In an optical transmission system, the power of a transmitted signal light may be changed in a transmitter for an optical signal or in a transmission path by attachment or detachment of an optical fiber or loss variations thereof. For example, in a wavelength division multiplexing (WDM) network, where optical signals having different wavelengths are multiplexed, a reconfigurable optical add/drop multiplexer (ROADM), an optical cross-connect (OXC), or other devices may be used.
In such a network, the number of input-output optical channels or the level of a signal light may be sharply changed by insertion or splitting of an optical signal, switching of an optical transmission path, or a failure, such as a break in an optical transmission fiber.
There is also a network in which an optical amplifying apparatus for collectively amplifying a WDM signal in which optical signals having different wavelengths are multiplexed is used as an optical repeater. In such a network, if the optical amplifying apparatus cannot promptly control the optical output power at a given level in response to a change in the level of an input light resulting from a change in the number of wavelength multiplexing, a variation in the signal light power occurs for each wavelength of a transmitted light.
In an optical receiving apparatus that includes an optical receiver, if the optical reception level departs from the dynamic range by such a temporary change, an in-service transmission signal may be affected and an error may occur. To address this, a configuration that may reduce an overshoot and/or an undershoot of an input into the optical receiver to the dynamic range is used.
For example, in an optical receiving apparatus of the multi-level differential phase modulation type, because a light in which a signal light that had reached an optical receiver was delayed is used as a reference light and the phase of an optical signal is detected using interference of the reference light and a signal light, the dynamic range of an optical receiver is restricted to a limited range of a high optical level.
To address this, there exists a configuration in which the signal light level is raised to the dynamic range of the optical receiver by the use of an optical amplifying apparatus disposed before the optical receiver.

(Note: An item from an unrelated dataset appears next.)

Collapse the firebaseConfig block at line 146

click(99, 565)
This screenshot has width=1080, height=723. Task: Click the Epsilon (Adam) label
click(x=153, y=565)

An example of the optical amplifying apparatus is an erbium-doped fiber amplifier (EDFA), in which a fiber doped with erbium ions (Er3+) (erbium-doped fiber (EDF)) is used as an optical amplification medium. An EDFA amplifies the optical power of a signal light by the use of induced emission caused by an optical signal traveling in the EDF in which an excitation light output from the excitation light source is injected.
In an optical amplifying apparatus disposed before an optical receiver, auto level control (ALC), which is control for making the level constant, is carried out such that, to achieve a target limited dynamic range, the optical input power of the optical receiver is controlled so as to be a given power. Unfortunately, however, even with a configuration that carries out ALC, if the signal light power sharply varies, the gain of the optical amplifying apparatus may be unable to follow it, and the reception power of the optical receiver may depart from the dynamic range.
Another approach disclosed in the related art is the technique of detecting a recovery from a decrease in the optical input power or an optical surge and using a pass wavelength of a tunable optical filter, the pass wavelength being changed to outside the wavelength range of an optical signal, until the time when the power of a light output from the EDF returns to a steady state to prevent an exceeding optical power from entering the optical receiver. One example of that related techniques are also disclosed in Japanese Laid-open Patent Publication No. 8-331048.